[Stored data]
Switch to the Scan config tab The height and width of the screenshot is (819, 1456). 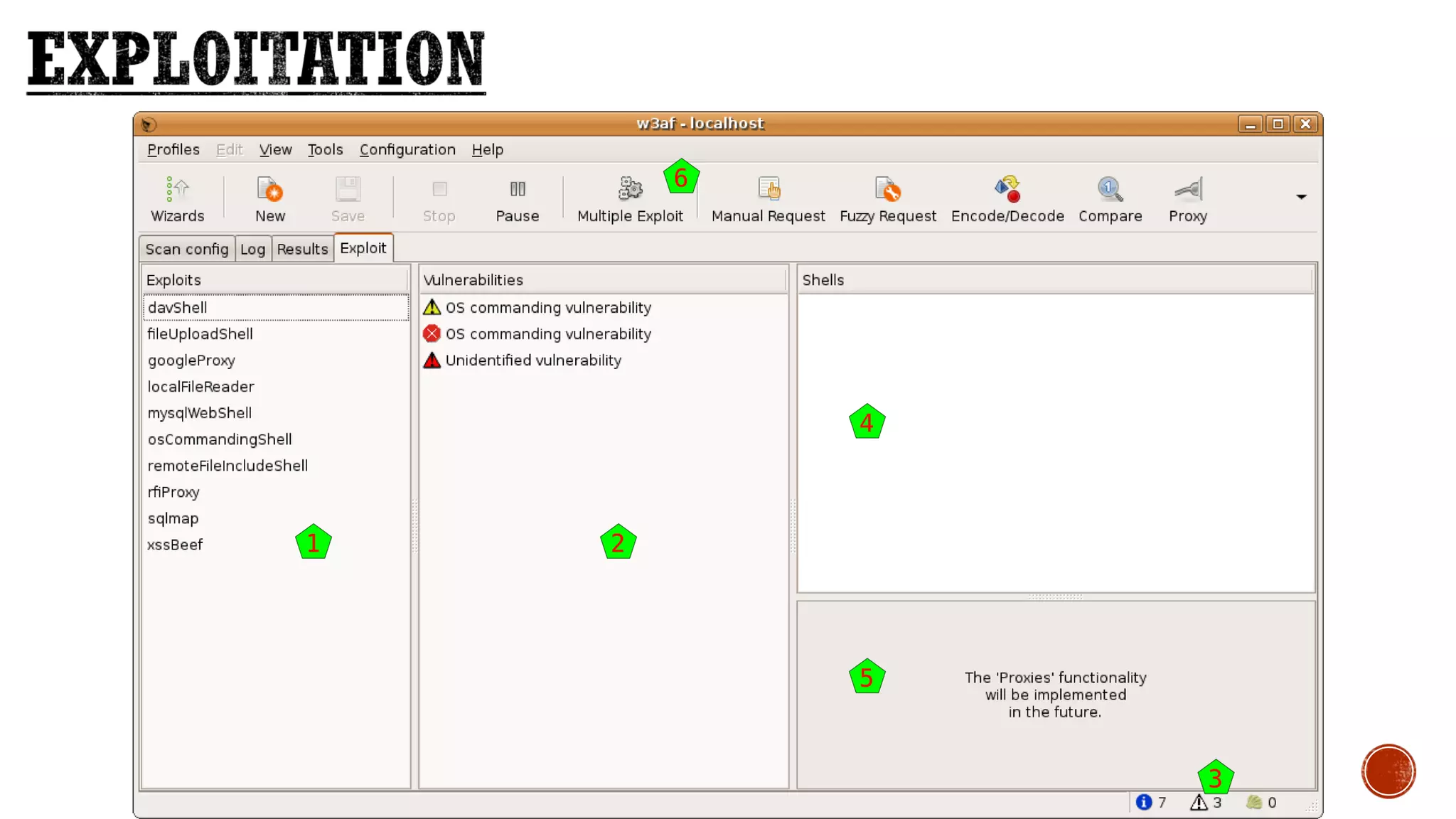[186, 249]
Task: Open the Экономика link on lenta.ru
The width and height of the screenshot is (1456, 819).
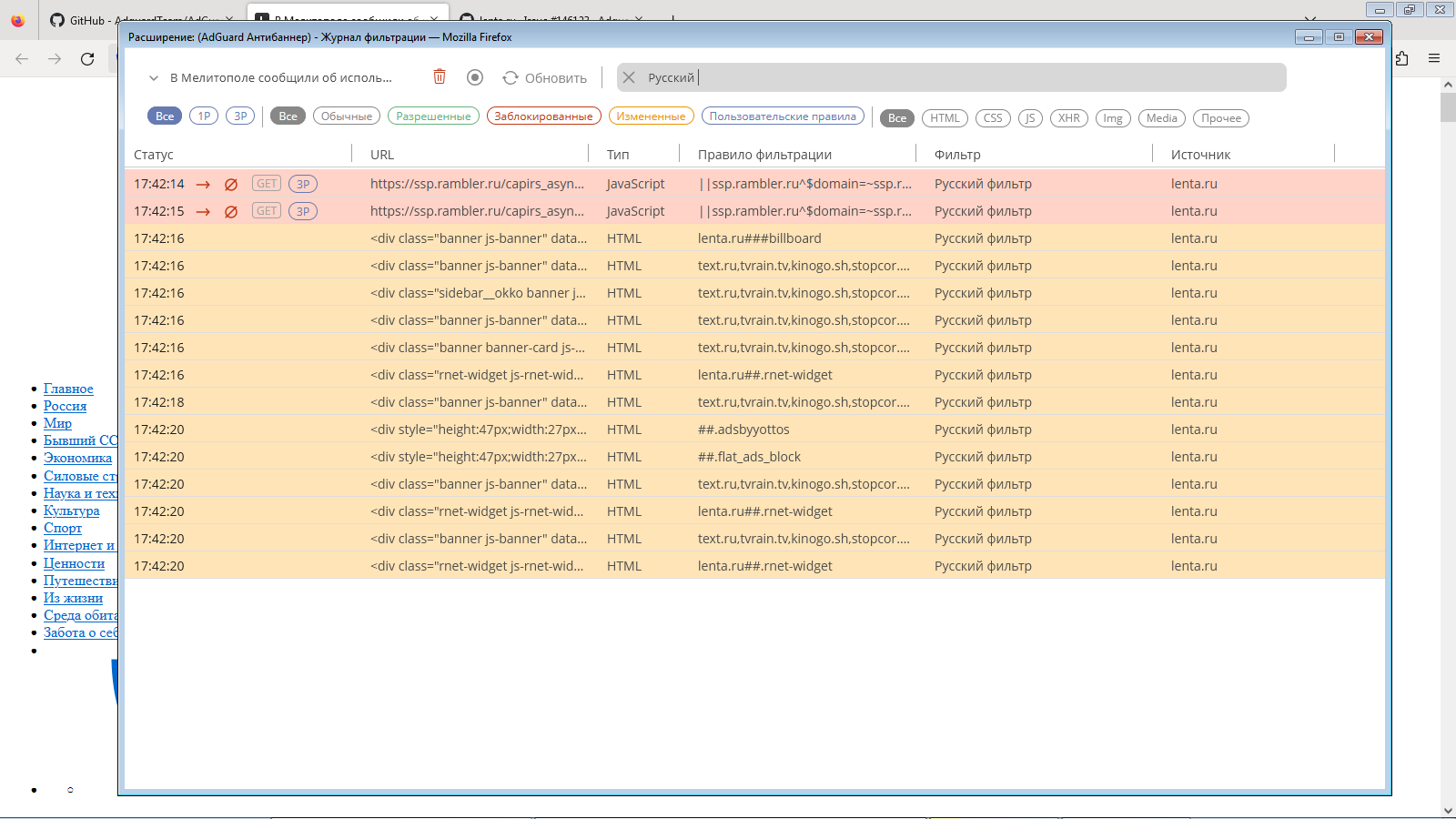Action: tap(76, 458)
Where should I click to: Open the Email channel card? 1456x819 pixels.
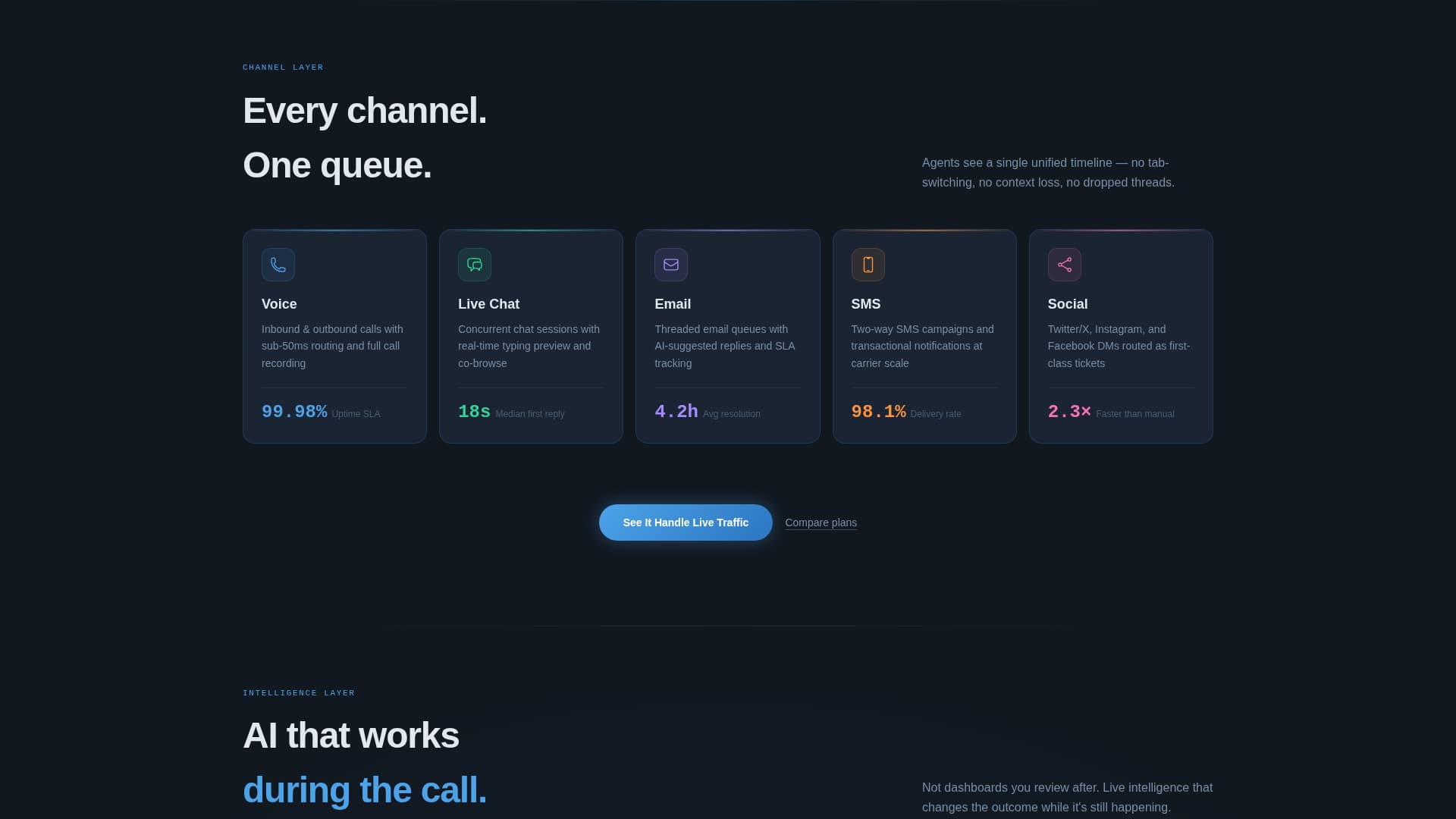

■ What is required ■
Report each line in the data that holds the word "Open".

■ Answer box ■
Task: Open the Экономика link on lenta.ru
Where should I click to: Open the Email channel card? 1456x819 pixels.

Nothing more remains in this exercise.